Document segment:
I'm accustomed to other processors whose digital I/O pins always power up as inputs, and therefore do NOT drive external circuitry.  For these processors, a resistor pull-up to power or pull-down to ground can put the pin in at a safe level for the two scenarios of concern.

I'm unsure of corresponding behavoir in the PSoC5, specifically the CY8C5368LTI-026 and its pins 53-56,60-66,68 (all GPIO).  I do read in the "PSoC 5: CY8C55 Family Datasheet" section "6.4.1 Drive Modes" that the High Impedance Analog Drive Mode is "The default reset state with both the output driver and digital input buffer turned off."  However, I'm not certain if this means what I need it to mean!

QUESTION ONE: So, please let me know if the enumerated GPIO pins will NOT drive out and can thus be effectively pulled with resistors in BOTH of my scenarios of concern (unprogrammed, program not yet running or not yet up to a particular place in code).

QUESTION TWO: One reason I'm unsure of the meaning of the "default reset state" sentence is because I'm unsure of how the programmability of the PSoC works in general, with respect to program operation.  Please allow me to explain my confusion.  In a regular processor, the internal wiring is fixed.  The status of a pin is fixed at power up regardless of blankness or program code, and then that status only changes when MY code changes it.  Contrast that with the PSoC5.  I can write program code to change the value of a pin.  I can also draw connections in PSoC Creator's TopDesign.cysch.  How are the connections in TopDesign.cysch implemented?  Is code generated "under the covers" such that this "programming" only happens when the code runs, and prior to this code running the connections are *not* present?  Or are "fuses" in the PSoC5 "programmed" such that *immediately* upon power up those TopDesign.cysh connections are present?  That makes a difference in my scenarios.  A blank chip surely won't have these connections, and so there's particular pin behavior for a blank chip (implied question: are the GPIO's tri-stated?).  A programmed chip microseconds after power up hasn't executed any code yet.  Depending on how TopDesign.cysch is implemented, a chip at this particular moment might look the same as a blank chip ("under the covers" code implementation), or it might have output drive turned on because of TopDesign.cysch connections and this drive is of an undetermined level for me ("fuse" implementation).  Then, finally, a chip that's had time to run a bunch of code will finally be well behaved according to *my* TopDesign.cysch and program code intent.

Actions to take:
1) The PSoC5 pin question above ends by contrasting a chip at several points in its life. List each of those chip conditions.
2) Continue the PSoC5 pin question from its final sentence.

Given information:
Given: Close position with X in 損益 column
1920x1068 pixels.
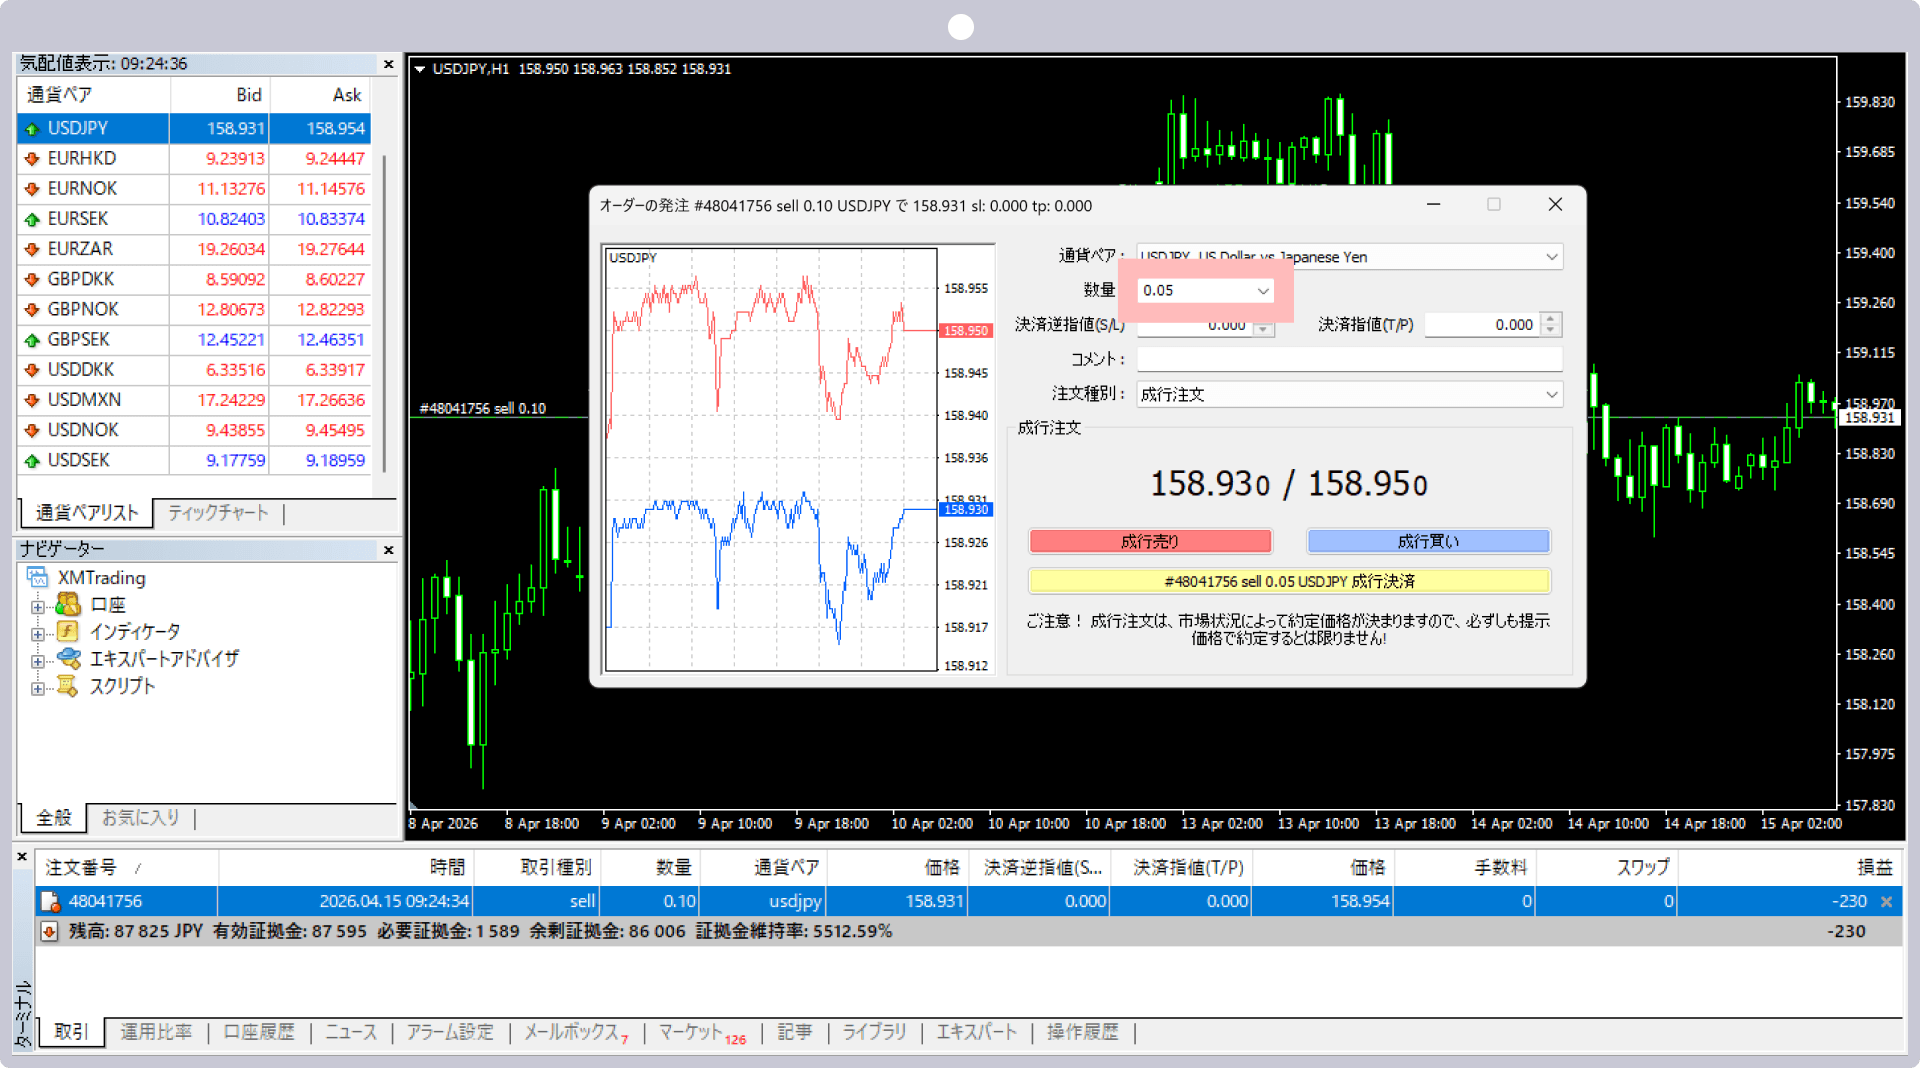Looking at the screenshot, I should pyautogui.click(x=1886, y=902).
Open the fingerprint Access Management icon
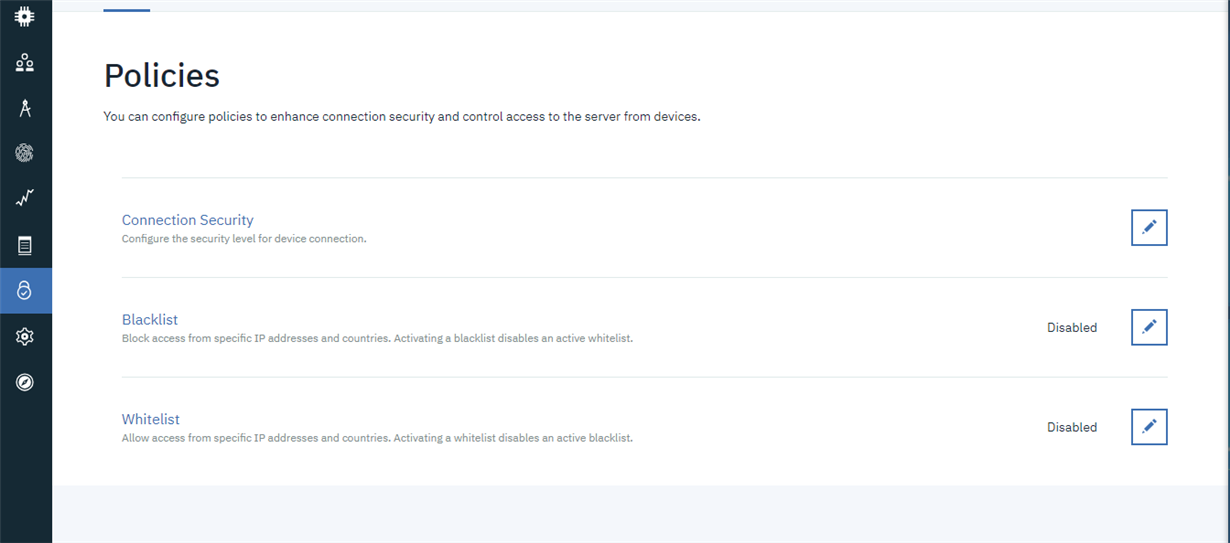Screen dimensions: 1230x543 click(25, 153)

* * *

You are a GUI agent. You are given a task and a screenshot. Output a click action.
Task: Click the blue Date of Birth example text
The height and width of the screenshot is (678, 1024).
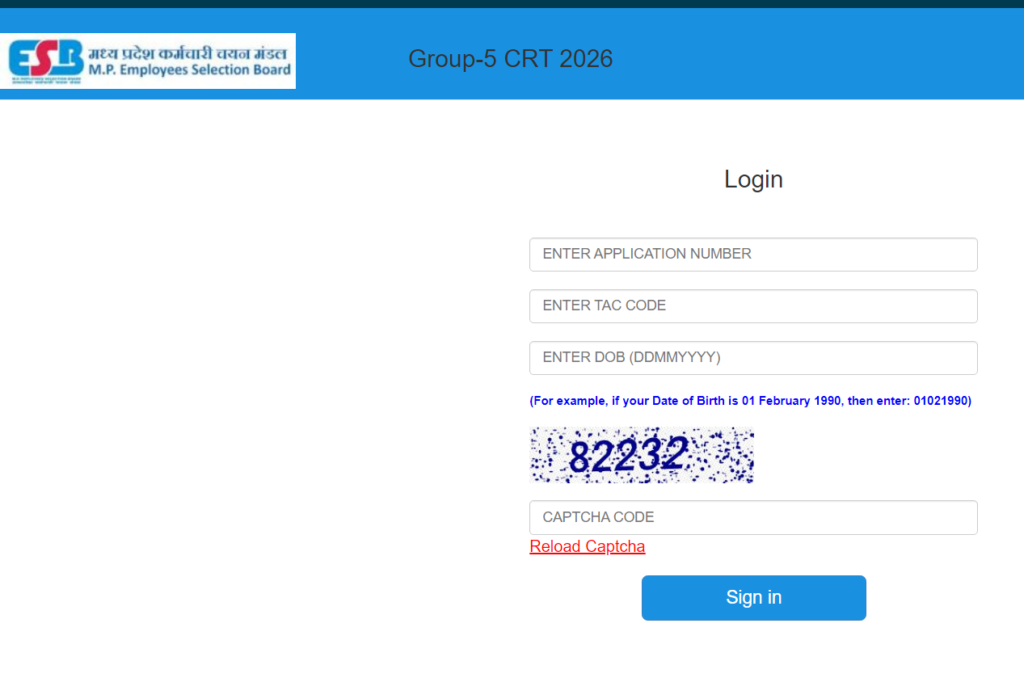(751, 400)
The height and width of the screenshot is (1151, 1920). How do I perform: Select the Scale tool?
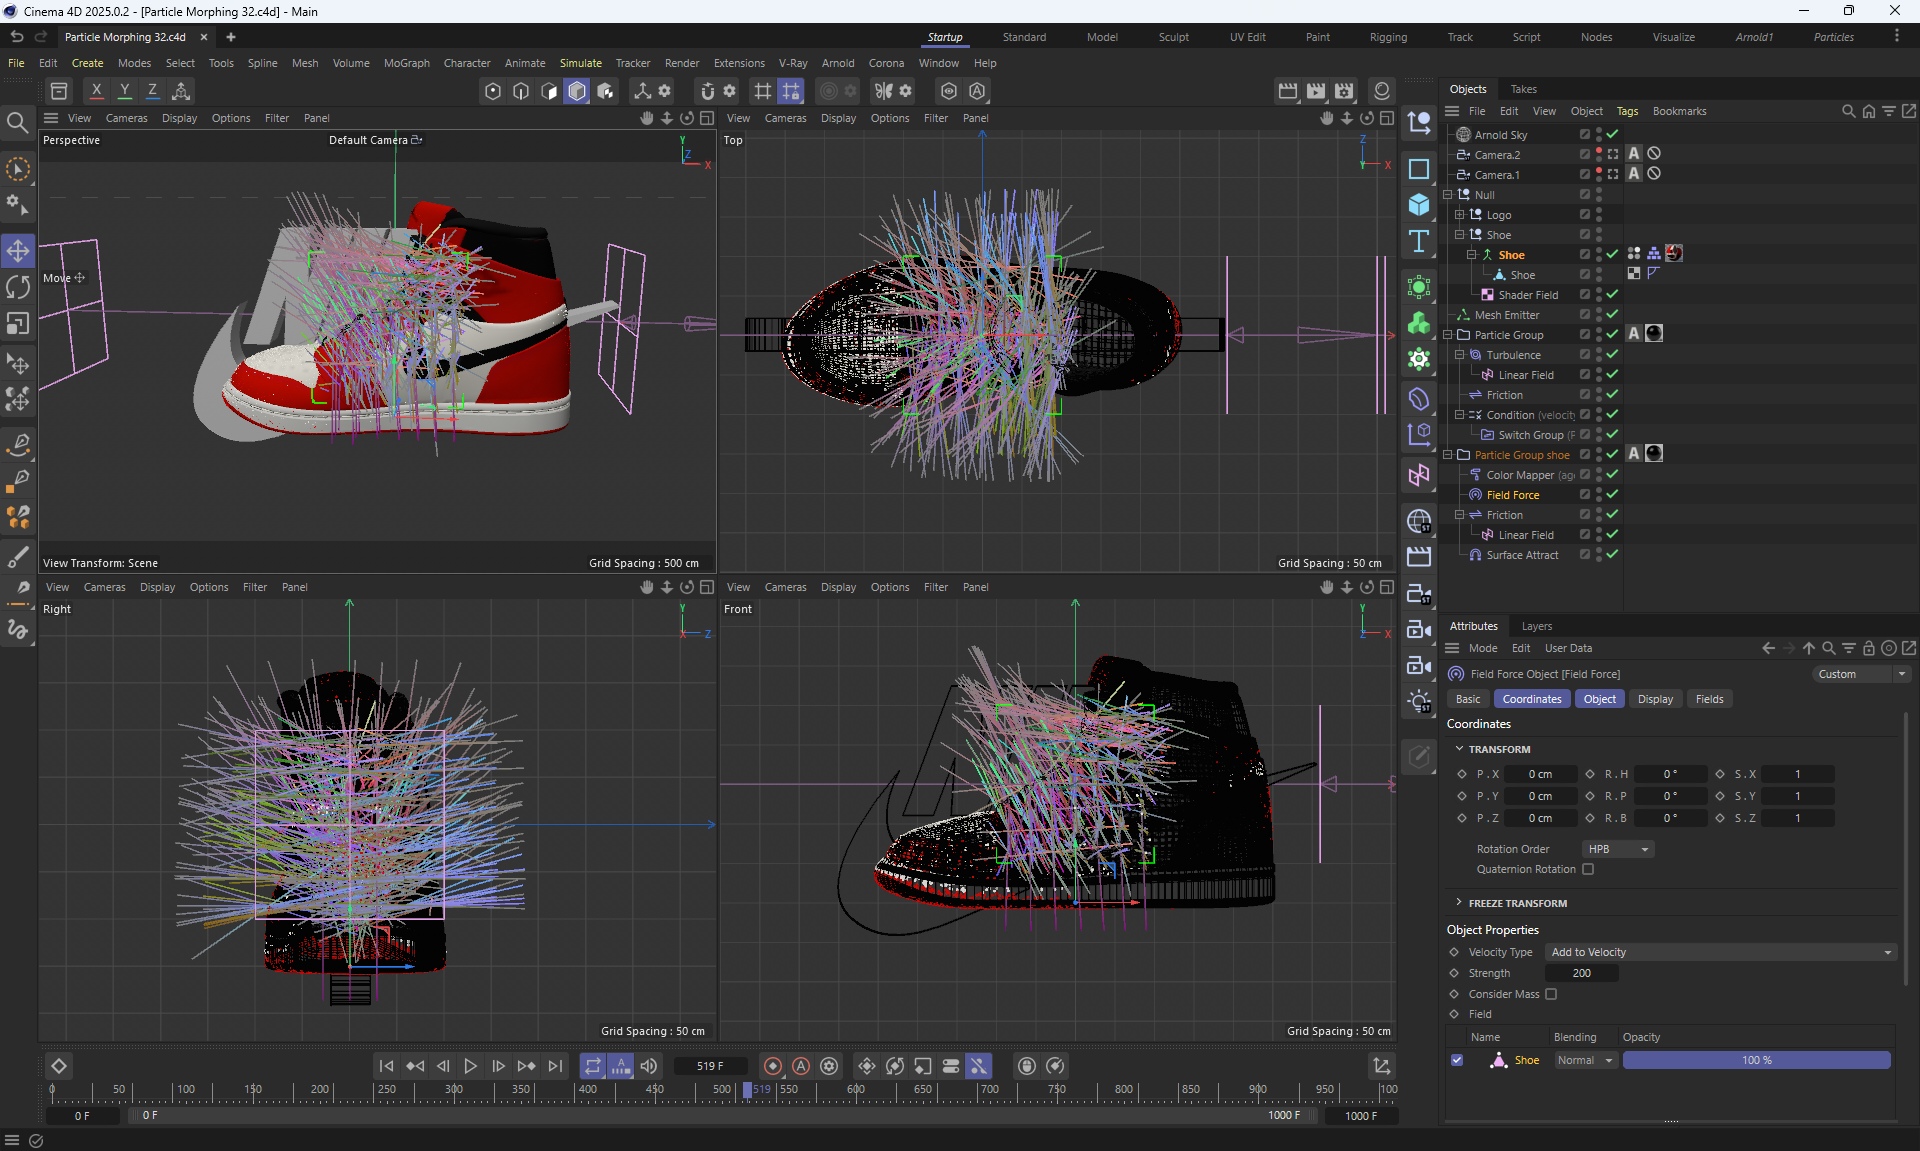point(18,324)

* * *

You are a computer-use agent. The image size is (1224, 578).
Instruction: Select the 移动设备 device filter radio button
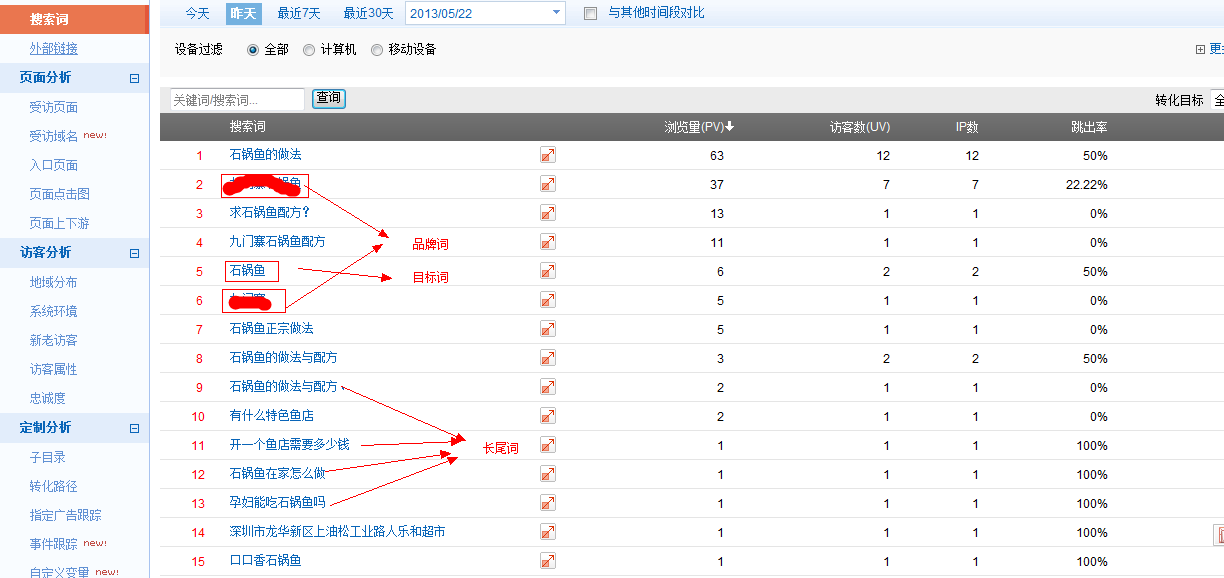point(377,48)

Responses in order:
1)
- A blank chip
- A programmed chip microseconds after power up, which hasn't executed any code yet
- A chip that has had time to run a bunch of code

2)
QUESTION THREE: Question two also implies a side effect.  Is TopDesign.cysch implemented by the "under the covers" code method or the "fuse" method?  If it's the "under the covers" code method, then this means that I *should* be able to reconfigure some connections present in TopDesign.cysch.  I forget the exact detail, but there was a reason I couldn't do what I wanted merely using TopDesign.cysch.  Instead, I wanted TopDesign.cysch to have one particular "default" connection between a mux and an ADC.  However, I wanted the ability in *my* code to change these once at power up to a *different* connection between the mux and ADC.  

Thanks very much.

user_14586677's picture
7646 posts

One more comment. This is why we need customers to keep telling Cypress we

need a spice model of GPIO pins, models covering all operating modes.


Lastly a pull down serves to absorb device leakage, preventing turnon of Emitter

Base junctions etc.. If we had a model we would know what that worst case value

would be. Not knowing this you can compromise amount of drive to external circuits

and compute the lowest Rpulldwn still consistant with drive for external circuit.


Regards, Dana.

user_1377889's picture
9256 posts

Hi Helmut,

Let us start to power up a PSoC.

At 0v nothing happens, well, how should something happen, there's no cause.

There is a small region ending at about 1.7 V (I do not have the exact value from datasheet at hand) where a programmable port drive mode takes effekt (for PSoC3 only and a complete port with all pins at same drive mode). Unprogrammed default is High z, but pull up or pull down is programmable.

When power is supplied to the chip, the programming of all the internals start, including the programming of the pin drives and states. During this period the pins are changing their beaveour from the POR (Power on-reset) state.

AfaIk a "Blank" (virgin) chip has no data in it to change pin-states, but in my opinion the first (or later re-)programming should never be made with critical hardware attached or powered.




user_78878863's picture
2551 posts

When you look at the PSoC5 Register TRM, you see registers for all aspects you are asking for. This means that everything should be under software control. So Bob is right - everything should configured as input on startup, and is configured by software. (Though this is nowhere stated explicitely - if you want to have a definitive answer you need to ask Cypress directly).

But working with the registers, away from all the APIs, will make thing much more complicated. Especially you might lose all the support from PSoC Creator and need to do everything manually.

What is it what you really want to do? One way to achive what you described is to power up your peripherals later than the PSoC, so they don't see the glitches. Or you can add controlled buffers between them and the PSoC.

user_14586677's picture
7646 posts

There is a 4 part series on Power Supervisor on the PSOCm Today video area.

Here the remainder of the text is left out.